In this paper, two sets of experiments were conducted. (1) To verify the performance of the proposed model’s dual-channel structure, ablation experiments were implemented, and the experimental results showed that the dual-channel structure was able to obtain richer, more diverse features, and more accurate forecasting results were achieved. (2) To verify the comprehensive performance of the proposed model, model comparison experiments were conducted, and the forecasting results of the proposed model were compared with those of the current dominant and superior performance of the stacked CNN, and the hybrid CNN_LSTM. CNN and hybrid CNN_LSTM. The experimental results showed that the proposed model obtained significant accuracy improvement. The data flow and parameter settings of the proposed model and the baseline model are shown in Figure 7. All parameters were optimally set by trial and error.

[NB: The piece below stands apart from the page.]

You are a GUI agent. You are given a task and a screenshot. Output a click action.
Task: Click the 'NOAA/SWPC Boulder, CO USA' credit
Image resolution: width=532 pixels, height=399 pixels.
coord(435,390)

First, ablation experiments were conducted. The MHA_TCN model for channel 1 took both target sequences and other meteorological sequences as input features, and the TCN model for channel 2 took only the target sequences as input features. Table 2 shows the forecast performance metrics of the proposed model and the 2-branch channel models when forecasting individually under 7 different input window widths (time steps). The best performance metrics of each model for each input window width are marked with corresponding colors. Figure 8 and Figure 9 show the MAE and RMSE of the 3 models for 7 input time steps, respectively. From the above results, it can be seen that the proposed model obtained the best forecasting results for 1 day’s input window width (96 samples), both when compared horizontally (7 window widths), and vertically (3 models). The MAE was 0.906, which was an improvement of 5.2% with respect to the best MAE for the 2 branching channel models, which was 0.956; the RMSE was 1.776, which was 4.6% higher than the best RMSE of the 2-branch model, with 1.861; and the R² was 0.868, which was 0.8% higher than the best R² of the 2-branch model, with 0.861.

Then, experiments comparing the performance with the baseline model were conducted. Table 3 shows the forecasting results of all the models for 7 input window widths. Figure 10 and Figure 11 show the histograms of MAE and RMSE for each model over the 7 input window widths, respectively, from which it can be seen that all models achieved the best forecasting results at an input window width of 1 day (Gray background columns in Table 3). Compared to the other 2 models, the proposed model achieved the best forecasting performance. It can also be seen that for the MAE metric, the performance of the proposed model and CNN showed a decreasing trend with the increase of the input window width, with the proposed model showing the most significant decrease, indicating that the proposed model was relatively sensitive to the window length. The performance of the CNN_LSTM did not show a significant decrease, showing a weaker sensitivity. For the RMSE metrics, similarly, the performance of all 3 models showed a decreasing trend with the increase of input window width, while the CNN_LSTM performance had more ups and downs and showed the worst performance. In order to express the superior performance of the proposed model more finely, Figure 12 demonstrates the percentage accuracy improvement of the proposed model relative to the baseline model when the window length is 1 day: the MAE improved by 5.3% and the RMSE improved by 2.6% compared to the CNN; and the MAE improved by 4.3% and the RMSE improved by 2.9% compared to the CNN_LSTM. The proposed model showed superior forecasting performance. Figure 13 shows the R² of each model, from which it can be seen that the proposed model exhibited the best fit to the data over a 1-day input window length.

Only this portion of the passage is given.